Nous sommes presque au sommet. Les brouillards se sont effilochés. Le reliquat de nuages dessine au sol de grands prédateurs noirs aux ailes mouvantes qui glissent sur les étendues herbeuses, épousent les reliefs, avalent des troupeaux entiers, et vont se perdre au loin. Le soleil tape dur sur les terres gonflées de bosses et de tertres. Pas d’arêtes ici, c’est l’empire de la courbe, qui s’étire, se livre à d’inépuisables variations sur la même ligne mélodique, sans s’interdire quelques fantaisies surprenantes, comme le surgissement inopiné de cônes effilés, qu’elle puise dans sa mémoire volcanique. Ces paysages ne vous opposent rien de déterminé, c’est le secret de leur magie. Ils vous enveloppent, vous prennent et, insensiblement, vous emmènent avec eux, dans une perpétuelle fuite immobile.
Pieds de myrtilles, bruyère, réglisse, toute une végétation rase où se détachent par intervalles les hautes tiges des gentianes. Calottant le dôme, un vieux bois de pins tout tordus, où l’on imagine que doivent se réunir des magiciens par les nuits de pleine lune. Ici et là, de petits creux, comme d’anciens trous d’obus. Il n’y a jamais eu de bombardement, ce sont les restes des habitations primitives des bergers, des excavations que l’on recouvrait de branches et de mottes d’herbe : les tras.

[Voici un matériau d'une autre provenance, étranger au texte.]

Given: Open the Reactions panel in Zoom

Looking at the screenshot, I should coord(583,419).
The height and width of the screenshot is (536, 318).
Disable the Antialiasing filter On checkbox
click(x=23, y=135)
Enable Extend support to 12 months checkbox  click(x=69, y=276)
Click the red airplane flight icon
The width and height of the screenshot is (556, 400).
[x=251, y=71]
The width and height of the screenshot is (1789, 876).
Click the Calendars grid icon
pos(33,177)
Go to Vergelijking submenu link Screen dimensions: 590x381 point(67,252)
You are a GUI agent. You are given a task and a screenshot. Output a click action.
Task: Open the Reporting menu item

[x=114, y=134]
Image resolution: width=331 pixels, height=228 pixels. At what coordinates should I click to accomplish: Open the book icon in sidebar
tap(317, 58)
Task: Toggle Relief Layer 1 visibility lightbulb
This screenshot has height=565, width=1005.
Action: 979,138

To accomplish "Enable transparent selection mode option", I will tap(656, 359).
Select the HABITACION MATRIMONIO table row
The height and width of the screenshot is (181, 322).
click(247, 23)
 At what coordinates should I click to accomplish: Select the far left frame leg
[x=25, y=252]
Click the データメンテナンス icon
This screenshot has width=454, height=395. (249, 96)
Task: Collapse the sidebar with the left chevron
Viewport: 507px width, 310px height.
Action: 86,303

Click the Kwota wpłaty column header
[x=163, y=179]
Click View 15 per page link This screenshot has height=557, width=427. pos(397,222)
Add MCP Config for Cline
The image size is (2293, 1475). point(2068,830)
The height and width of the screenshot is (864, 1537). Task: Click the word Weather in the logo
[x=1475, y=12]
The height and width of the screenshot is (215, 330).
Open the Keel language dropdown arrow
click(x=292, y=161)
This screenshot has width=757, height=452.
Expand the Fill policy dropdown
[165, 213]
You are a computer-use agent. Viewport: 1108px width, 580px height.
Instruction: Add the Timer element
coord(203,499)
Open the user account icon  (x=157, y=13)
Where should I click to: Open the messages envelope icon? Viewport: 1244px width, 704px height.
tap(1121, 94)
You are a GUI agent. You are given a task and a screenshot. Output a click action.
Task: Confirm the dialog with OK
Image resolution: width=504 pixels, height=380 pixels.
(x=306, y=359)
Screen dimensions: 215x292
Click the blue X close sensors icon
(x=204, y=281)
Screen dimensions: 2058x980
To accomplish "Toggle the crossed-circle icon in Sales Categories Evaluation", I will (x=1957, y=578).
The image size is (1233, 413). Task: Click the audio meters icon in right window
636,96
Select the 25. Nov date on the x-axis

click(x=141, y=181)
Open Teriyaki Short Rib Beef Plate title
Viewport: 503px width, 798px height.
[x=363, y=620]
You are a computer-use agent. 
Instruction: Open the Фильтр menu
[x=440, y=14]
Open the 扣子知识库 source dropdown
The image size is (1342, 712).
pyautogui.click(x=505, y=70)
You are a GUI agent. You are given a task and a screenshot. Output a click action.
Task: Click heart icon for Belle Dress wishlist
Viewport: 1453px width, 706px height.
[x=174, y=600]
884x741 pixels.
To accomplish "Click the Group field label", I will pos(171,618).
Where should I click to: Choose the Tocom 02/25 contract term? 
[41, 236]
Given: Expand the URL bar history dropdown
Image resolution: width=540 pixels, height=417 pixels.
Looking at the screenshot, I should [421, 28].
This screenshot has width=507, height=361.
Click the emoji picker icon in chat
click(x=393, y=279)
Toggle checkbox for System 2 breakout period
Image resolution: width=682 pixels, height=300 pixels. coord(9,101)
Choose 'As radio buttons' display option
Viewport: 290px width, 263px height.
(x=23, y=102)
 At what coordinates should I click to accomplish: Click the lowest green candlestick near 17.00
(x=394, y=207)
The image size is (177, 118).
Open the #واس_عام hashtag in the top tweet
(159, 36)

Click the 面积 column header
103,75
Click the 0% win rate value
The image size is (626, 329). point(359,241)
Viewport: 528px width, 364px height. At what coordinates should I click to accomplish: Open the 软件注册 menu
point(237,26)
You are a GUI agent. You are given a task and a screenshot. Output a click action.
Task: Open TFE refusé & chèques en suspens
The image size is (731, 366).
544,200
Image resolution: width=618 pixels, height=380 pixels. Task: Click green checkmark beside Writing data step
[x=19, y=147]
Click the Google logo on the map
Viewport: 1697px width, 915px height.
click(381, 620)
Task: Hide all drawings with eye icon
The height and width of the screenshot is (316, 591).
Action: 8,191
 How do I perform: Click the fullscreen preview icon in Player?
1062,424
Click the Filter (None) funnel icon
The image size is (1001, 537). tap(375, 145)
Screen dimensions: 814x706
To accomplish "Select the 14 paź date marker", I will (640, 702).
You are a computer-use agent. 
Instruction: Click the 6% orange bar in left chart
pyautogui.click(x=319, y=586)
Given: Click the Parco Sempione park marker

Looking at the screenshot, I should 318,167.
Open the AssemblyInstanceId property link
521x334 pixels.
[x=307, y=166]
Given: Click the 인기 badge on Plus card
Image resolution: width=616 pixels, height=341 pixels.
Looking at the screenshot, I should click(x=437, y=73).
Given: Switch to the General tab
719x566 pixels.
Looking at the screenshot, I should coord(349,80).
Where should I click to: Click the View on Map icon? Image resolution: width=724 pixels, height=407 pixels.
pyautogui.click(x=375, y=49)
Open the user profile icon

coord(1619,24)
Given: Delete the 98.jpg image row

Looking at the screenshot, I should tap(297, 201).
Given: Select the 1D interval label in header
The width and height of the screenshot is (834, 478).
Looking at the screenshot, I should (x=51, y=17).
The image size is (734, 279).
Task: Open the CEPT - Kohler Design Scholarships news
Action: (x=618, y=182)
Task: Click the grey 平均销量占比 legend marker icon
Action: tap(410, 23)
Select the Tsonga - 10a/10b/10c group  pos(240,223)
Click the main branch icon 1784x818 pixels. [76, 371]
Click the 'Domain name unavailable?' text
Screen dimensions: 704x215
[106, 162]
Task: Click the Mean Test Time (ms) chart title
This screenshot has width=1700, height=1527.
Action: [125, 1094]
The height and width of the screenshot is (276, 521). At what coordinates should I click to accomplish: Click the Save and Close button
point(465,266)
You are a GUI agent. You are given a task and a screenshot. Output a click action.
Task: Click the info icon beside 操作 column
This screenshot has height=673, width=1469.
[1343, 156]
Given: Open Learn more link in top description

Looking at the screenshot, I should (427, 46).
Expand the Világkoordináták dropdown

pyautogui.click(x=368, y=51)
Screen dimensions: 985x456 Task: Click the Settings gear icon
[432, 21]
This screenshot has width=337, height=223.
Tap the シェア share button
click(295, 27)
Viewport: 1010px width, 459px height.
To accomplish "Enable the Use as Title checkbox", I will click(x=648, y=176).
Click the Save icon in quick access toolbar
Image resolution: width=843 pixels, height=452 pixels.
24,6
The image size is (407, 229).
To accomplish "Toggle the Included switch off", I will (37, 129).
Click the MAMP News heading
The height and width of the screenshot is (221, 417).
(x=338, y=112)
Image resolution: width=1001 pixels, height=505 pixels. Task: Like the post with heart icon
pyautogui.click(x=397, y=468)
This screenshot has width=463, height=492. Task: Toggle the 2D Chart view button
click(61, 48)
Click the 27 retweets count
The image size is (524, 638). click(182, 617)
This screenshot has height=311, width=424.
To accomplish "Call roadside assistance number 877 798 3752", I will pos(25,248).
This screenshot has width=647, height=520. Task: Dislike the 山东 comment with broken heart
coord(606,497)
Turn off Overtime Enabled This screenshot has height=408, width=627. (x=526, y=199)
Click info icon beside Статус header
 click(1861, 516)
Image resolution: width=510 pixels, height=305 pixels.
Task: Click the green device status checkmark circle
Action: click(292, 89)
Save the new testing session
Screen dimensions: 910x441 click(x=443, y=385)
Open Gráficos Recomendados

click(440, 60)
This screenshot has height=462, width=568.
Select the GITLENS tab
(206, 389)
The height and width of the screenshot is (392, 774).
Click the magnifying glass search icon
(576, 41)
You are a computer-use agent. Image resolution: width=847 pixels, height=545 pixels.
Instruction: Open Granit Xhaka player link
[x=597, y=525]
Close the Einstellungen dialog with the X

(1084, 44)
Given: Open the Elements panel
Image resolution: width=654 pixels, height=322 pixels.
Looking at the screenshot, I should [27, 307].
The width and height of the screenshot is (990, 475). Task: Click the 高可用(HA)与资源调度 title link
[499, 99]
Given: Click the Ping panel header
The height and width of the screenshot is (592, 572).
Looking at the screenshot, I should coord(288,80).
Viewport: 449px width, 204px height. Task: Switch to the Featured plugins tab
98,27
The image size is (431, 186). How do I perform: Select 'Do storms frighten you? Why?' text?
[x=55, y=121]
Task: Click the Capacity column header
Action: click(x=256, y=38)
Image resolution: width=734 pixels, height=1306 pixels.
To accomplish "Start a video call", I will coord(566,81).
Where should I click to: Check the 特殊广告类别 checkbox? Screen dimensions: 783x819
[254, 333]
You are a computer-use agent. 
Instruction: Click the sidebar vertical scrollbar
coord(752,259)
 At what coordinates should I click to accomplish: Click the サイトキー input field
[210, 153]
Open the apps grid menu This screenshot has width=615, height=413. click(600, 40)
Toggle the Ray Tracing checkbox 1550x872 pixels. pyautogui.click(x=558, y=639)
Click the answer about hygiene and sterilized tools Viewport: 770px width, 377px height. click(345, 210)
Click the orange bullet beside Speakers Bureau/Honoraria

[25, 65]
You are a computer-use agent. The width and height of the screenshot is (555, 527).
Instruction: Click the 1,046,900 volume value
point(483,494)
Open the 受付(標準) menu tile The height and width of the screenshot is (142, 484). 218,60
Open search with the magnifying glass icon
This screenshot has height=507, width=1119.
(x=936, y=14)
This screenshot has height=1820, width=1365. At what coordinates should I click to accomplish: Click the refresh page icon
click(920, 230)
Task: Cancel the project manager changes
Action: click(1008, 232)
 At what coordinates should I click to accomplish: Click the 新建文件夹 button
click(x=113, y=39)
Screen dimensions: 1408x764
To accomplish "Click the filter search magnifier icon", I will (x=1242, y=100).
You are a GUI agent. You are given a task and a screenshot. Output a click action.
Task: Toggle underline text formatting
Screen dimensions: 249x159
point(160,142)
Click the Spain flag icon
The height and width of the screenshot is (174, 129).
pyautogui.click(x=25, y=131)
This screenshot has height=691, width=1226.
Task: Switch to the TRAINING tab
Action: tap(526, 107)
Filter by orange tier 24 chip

La bétaillère est là, qui nous attend depuis une heure, le grand à casquette et le petit à tignasse formant toujours leur couple improbable. C’est le moment d’un autre canon de rosé, avalé cul sec avant de finir le travail. Nous avons marché une quinzaine de kilomètres sans guère prendre le temps de souffler.
La montagne de François est là, en contrebas, dans un creux où coule un ruisseau. Il y a un buron, la Fauconde. Avoir de la montagne, par ici, c’est posséder un bien inestimable. Paradoxalement, elle vaut plus cher que les terres moins élevées, parce qu’à cette altitude, aux alentours de 1 500 mètres, les vaches auront de l’herbe tout l’été. On ne les trait pas, elles nourrissent leurs veaux. Certaines Salers flanquées de leurs petits, qui passent des mois en quasi-liberté, sont presque sauvages, et tout autant à craindre que des taureaux. François ne montera que de temps à autre vérifier que tout se passe bien. Elles essuieront les orages et les grands vents, jusqu’au jour de la dévalade.
Pour le moment, elles tournent autour de la bétaillère, appellent leurs veaux. Popo ouvre la porte, il faut à nouveau tenter de canaliser le flot grondant, puis dégringoler vers la rivière pour les mener chez elles, et la montade sera terminée. Du moins sa première partie. Il reste la deuxième moitié, non moins importante : en parler autour d’un verre.